After finding the line with "The image size is (697, 794)." in the entries below, retype exactly each line from there through the line with "Task: Select the Электронная", including that final line.

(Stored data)
******

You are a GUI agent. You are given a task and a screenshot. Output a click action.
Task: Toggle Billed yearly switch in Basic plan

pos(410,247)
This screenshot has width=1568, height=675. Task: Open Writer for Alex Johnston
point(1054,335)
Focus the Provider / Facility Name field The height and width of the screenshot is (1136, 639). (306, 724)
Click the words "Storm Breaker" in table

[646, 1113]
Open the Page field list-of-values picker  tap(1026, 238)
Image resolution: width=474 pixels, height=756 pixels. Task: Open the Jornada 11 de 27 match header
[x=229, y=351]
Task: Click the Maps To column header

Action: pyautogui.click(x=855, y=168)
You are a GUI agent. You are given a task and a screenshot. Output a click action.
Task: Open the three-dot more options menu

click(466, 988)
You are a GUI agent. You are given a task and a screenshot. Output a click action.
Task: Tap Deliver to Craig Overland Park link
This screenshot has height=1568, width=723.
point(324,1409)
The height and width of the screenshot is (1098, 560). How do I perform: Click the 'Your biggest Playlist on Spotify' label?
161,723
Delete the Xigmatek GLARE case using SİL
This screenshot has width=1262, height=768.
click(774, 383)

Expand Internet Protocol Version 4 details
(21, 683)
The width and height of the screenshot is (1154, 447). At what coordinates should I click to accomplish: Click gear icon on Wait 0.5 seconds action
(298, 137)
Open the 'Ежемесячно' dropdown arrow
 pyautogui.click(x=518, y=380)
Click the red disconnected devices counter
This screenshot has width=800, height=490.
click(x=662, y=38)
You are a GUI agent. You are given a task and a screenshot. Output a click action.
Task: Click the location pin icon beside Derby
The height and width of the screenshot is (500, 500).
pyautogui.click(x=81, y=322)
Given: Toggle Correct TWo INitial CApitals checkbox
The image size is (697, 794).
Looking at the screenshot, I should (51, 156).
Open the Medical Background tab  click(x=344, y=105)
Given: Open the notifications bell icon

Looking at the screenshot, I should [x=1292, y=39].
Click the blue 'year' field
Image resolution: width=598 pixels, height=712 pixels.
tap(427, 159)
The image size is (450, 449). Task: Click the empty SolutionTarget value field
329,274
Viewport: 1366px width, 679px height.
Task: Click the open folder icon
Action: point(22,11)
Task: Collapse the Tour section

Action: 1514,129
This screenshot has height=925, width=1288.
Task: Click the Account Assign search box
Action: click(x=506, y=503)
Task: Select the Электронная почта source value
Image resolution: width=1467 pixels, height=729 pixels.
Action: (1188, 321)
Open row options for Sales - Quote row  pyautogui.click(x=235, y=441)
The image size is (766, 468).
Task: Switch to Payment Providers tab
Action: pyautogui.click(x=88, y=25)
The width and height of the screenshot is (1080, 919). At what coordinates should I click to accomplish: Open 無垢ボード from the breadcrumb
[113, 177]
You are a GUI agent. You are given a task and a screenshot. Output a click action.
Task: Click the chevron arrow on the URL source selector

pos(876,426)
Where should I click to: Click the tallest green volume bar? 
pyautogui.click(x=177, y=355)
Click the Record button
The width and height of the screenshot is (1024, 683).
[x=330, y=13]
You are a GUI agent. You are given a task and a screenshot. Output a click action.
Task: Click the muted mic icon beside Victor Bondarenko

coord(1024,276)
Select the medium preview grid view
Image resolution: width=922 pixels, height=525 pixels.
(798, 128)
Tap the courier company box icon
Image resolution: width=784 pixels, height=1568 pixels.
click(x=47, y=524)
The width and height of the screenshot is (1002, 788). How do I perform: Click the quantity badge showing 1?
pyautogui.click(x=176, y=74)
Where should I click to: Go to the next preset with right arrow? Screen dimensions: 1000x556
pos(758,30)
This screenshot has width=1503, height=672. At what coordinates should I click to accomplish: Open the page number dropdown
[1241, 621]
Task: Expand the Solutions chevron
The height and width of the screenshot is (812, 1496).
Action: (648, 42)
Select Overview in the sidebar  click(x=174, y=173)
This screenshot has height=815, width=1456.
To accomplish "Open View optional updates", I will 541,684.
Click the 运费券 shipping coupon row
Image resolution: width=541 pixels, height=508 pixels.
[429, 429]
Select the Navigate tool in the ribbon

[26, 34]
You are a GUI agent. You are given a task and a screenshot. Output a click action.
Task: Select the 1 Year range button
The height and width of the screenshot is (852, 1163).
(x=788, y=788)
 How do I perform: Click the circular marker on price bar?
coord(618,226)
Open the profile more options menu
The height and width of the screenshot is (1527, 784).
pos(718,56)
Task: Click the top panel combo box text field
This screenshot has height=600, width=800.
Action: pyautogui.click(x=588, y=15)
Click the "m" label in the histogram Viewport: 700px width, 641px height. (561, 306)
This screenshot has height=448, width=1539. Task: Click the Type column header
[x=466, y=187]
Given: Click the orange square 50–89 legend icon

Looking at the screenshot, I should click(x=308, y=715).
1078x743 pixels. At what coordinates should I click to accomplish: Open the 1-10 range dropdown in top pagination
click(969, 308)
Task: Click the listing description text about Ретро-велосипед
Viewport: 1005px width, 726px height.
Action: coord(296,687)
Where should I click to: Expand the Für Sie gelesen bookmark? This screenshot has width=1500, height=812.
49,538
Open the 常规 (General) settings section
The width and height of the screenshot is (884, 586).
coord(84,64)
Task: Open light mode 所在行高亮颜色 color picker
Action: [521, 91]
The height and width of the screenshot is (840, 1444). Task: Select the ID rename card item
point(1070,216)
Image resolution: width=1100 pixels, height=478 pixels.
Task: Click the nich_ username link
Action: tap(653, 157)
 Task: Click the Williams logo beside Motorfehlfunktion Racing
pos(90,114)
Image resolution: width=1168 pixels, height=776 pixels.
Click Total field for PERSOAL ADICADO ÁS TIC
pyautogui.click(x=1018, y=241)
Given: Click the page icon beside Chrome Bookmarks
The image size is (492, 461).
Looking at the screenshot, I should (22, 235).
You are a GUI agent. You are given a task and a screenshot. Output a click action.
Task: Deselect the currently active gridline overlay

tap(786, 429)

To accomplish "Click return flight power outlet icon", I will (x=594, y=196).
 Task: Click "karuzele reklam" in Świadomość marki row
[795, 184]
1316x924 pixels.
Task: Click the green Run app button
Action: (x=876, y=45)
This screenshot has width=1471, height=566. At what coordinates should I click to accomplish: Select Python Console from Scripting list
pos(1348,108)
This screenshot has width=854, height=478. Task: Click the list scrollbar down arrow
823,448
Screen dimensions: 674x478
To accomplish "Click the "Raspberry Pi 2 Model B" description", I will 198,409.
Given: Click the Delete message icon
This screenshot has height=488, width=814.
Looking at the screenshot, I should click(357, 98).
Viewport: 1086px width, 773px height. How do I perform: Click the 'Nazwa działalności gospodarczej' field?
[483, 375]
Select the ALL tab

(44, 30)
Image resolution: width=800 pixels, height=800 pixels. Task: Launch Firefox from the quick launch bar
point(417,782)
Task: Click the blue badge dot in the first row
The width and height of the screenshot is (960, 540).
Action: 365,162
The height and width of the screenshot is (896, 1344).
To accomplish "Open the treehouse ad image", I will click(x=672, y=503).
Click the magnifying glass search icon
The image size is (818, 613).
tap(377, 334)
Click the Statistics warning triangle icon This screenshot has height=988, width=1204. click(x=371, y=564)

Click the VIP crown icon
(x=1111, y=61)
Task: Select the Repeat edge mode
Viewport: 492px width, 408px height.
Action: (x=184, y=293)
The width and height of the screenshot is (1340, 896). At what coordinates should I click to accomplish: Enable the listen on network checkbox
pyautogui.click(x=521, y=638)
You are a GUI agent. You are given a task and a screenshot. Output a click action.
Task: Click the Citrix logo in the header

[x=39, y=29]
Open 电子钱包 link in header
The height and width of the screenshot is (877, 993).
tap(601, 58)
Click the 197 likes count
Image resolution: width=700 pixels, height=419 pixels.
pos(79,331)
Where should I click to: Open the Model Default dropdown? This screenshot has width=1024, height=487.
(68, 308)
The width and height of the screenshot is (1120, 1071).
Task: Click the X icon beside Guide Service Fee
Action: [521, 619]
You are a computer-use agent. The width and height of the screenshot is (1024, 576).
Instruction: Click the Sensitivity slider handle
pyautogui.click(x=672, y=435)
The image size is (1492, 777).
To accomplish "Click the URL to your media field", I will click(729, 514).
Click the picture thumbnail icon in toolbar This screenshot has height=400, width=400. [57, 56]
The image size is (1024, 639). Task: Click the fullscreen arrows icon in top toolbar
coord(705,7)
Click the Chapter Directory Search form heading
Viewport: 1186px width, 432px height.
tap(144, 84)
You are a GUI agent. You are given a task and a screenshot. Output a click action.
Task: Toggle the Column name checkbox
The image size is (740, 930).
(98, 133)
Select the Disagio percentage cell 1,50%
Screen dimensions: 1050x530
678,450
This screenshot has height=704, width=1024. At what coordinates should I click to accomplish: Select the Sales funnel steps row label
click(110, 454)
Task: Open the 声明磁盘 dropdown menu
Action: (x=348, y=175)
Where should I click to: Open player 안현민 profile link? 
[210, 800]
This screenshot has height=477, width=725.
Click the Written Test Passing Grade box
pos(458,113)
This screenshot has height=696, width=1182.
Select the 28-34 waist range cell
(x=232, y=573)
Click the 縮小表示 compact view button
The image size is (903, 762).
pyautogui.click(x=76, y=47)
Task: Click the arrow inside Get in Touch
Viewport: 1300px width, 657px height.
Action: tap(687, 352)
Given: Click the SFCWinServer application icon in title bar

******

[Response]
The image size is (697, 794).
Looking at the screenshot, I should (51, 156).
Open the Medical Background tab  click(x=344, y=105)
Given: Open the notifications bell icon

Looking at the screenshot, I should [x=1292, y=39].
Click the blue 'year' field
Image resolution: width=598 pixels, height=712 pixels.
tap(427, 159)
The image size is (450, 449). Task: Click the empty SolutionTarget value field
329,274
Viewport: 1366px width, 679px height.
Task: Click the open folder icon
Action: point(22,11)
Task: Collapse the Tour section

Action: 1514,129
This screenshot has height=925, width=1288.
Task: Click the Account Assign search box
Action: click(x=506, y=503)
Task: Select the Электронная почта source value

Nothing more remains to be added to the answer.